The advisories apply to residents returning from Alabama, Arkansas, Arizona, California, Florida, Georgia, Iowa, Idaho, Louisiana, Mississippi, North Carolina, Nevada, South Carolina, Tennessee, Texas or Utah.
In Delaware, Gov. John Carney said the state needed to stop an outbreak in its beach communities “before it reaches more people.”
Testing in Rehoboth Beach and Dewey Beach revealed a spike in cases among largely asymptomatic young people, pushing the percentage of positive tests in Sussex County over 10%, said Karyl Rattay, director of the Delaware Division of Public Health.
Three lifeguards in Rehoboth Beach tested positive, the city said, but officials believed they had had very little contact with the public.
In the state’s two other counties — New Castle and Kent — the percentage of positive cases remained flat.

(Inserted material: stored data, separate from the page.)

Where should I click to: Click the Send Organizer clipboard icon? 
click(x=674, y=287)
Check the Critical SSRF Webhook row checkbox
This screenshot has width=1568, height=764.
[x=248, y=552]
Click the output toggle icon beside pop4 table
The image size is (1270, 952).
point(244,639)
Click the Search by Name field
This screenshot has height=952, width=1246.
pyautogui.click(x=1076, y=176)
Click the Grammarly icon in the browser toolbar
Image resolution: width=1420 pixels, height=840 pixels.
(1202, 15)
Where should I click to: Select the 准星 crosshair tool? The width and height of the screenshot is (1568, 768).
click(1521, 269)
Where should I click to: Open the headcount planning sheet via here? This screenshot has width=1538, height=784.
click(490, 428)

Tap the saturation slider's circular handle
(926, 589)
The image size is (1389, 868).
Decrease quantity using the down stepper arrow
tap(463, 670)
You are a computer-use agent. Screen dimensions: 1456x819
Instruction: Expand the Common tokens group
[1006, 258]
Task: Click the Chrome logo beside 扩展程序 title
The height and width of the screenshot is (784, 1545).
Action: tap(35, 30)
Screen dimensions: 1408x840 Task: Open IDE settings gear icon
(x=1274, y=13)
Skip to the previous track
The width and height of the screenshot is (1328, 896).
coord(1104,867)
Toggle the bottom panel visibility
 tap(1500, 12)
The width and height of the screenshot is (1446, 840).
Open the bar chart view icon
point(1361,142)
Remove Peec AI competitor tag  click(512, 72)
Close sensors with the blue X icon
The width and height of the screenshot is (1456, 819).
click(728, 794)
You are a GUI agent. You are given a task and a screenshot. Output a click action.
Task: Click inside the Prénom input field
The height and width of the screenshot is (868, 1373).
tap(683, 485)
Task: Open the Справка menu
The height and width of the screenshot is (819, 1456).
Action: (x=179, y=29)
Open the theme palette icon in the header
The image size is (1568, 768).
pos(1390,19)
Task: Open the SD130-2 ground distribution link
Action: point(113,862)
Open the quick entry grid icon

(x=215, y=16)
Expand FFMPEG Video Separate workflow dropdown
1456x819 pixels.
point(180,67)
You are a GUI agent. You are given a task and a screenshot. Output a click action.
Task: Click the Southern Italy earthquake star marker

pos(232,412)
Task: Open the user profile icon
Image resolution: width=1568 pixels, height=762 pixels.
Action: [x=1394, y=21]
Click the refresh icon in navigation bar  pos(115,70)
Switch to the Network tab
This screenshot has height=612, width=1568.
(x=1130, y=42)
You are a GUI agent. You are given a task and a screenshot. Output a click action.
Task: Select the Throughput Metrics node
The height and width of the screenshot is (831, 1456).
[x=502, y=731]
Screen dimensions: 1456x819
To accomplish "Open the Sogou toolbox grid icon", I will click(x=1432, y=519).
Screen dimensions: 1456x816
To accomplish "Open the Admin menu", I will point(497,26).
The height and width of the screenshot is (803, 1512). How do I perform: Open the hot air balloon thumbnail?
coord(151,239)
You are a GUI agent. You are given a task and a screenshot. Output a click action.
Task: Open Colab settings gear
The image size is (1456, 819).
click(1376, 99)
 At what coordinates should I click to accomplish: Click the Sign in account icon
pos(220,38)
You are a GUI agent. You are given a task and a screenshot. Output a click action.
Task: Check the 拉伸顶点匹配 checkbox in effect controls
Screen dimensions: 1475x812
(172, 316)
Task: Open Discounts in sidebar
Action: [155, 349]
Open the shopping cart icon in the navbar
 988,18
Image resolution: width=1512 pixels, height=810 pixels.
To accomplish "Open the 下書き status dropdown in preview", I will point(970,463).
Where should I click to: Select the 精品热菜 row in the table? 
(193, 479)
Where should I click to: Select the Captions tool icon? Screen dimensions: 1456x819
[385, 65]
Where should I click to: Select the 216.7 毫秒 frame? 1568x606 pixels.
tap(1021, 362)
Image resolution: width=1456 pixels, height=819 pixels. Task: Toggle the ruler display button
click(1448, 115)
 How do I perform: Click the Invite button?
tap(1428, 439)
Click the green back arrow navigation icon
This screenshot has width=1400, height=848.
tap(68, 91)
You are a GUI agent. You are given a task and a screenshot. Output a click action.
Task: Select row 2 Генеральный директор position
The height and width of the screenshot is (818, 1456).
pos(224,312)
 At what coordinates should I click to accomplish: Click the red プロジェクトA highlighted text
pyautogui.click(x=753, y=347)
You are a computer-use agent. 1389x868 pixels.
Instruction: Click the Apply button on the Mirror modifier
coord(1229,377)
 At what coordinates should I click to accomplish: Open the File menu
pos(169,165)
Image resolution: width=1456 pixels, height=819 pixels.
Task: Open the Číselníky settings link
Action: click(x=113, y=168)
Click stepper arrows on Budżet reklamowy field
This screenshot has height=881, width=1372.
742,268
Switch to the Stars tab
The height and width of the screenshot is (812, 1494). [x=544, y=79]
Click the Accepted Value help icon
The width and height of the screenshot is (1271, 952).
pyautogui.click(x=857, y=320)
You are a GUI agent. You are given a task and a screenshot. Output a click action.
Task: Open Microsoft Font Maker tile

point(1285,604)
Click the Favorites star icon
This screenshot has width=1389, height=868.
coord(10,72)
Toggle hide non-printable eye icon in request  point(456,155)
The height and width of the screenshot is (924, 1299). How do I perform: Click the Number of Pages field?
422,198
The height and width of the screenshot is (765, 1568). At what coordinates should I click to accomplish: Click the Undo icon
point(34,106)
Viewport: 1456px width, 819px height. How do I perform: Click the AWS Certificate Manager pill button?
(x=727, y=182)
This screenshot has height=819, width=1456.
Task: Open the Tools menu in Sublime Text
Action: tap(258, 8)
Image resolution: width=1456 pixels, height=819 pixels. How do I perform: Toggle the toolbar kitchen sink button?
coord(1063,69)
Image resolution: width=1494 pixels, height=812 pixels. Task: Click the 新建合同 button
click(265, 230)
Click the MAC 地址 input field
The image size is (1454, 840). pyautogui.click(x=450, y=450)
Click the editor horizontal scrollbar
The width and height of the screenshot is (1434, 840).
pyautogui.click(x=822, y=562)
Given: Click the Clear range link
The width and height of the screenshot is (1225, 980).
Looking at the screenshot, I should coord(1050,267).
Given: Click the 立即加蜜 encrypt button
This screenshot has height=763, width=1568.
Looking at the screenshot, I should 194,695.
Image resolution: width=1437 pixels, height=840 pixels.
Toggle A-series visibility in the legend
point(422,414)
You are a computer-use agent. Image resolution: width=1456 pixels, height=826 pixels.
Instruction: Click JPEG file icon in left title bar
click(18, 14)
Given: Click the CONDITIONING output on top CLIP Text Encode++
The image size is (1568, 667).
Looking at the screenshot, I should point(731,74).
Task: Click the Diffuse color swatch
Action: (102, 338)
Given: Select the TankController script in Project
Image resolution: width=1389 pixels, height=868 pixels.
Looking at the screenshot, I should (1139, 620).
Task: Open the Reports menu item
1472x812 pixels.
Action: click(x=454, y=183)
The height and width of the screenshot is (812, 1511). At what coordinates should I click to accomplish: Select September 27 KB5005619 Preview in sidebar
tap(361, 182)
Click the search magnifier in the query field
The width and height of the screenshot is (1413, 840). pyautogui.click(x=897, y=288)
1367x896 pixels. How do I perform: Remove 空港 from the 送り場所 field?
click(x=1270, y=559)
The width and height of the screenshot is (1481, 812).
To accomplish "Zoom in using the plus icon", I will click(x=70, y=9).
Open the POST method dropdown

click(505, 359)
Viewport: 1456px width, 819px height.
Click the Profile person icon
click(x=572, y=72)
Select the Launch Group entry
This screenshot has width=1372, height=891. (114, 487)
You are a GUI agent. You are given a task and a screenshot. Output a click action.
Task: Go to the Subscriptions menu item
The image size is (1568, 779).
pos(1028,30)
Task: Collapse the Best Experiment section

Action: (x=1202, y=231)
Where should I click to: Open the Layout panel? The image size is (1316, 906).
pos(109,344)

New Jersey has reduced its number of COVID-19 cases by 95% since hitting its peak in April, Murphy said at his daily news briefing, but he warned that the overall rate of transmission has continued to fluctuate in recent days.
“We must keep that number in check if we are to continue on our road back,” Murphy said.
According to numbers collected by the COVID Tracking Project, which was launched in partnership with the Atlantic, New Jersey and New York have reduced their numbers of new cases by more than almost any other state.
After postponing indoor dining Monday, Murphy banned smoking, eating, and drinking in the state’s casinos. As of Tuesday, Borgata said it would not open, but all other casinos in Atlantic City said they would open on Thursday or Friday.
“I know the administration is trying to protect people,” said Bob McDevitt, president of Unite Here Local 54, the casino workers union in Atlantic City. “But whoever came up with the idea of opening up 2,000-room casino hotels without any indoor dining, without any smoking, without any beverage service on the casino floor — only a person who knows nothing about the industry would suggest it’s a good idea.”
Murphy defended his decision Tuesday, saying on Today that he understood the pain of restaurant owners but feared reopening could “ignite a public health crisis.”
“We want to give ourselves a couple more weeks to make sure we can drive this thing close to the ground,” Murphy said. “We’ve gone through hell. The last thing we want to do is go through hell again.”
Staff writers Rob Tornoe, Amy S. Rosenberg, and Robert Moran contributed to this article.